Copy the lines below that contain "Просмотреть".
== Dataset records ==
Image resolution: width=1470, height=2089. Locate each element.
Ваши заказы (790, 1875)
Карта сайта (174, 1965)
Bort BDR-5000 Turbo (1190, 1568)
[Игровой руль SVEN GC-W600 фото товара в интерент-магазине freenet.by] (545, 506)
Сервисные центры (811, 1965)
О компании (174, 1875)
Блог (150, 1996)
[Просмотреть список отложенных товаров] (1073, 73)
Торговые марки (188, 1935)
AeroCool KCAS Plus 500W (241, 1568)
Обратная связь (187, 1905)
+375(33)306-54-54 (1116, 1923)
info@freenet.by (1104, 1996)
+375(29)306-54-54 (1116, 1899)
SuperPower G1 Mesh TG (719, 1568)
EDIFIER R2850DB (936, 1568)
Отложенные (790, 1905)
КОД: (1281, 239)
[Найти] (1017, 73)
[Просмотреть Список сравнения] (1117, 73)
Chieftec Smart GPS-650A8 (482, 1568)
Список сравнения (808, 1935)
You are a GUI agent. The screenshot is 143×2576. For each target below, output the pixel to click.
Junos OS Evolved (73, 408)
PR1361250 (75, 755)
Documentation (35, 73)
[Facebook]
===
Completed task:
[Просмотреть список отложенных товаров] (1073, 73)
[Просмотреть Список сравнения] (1117, 73)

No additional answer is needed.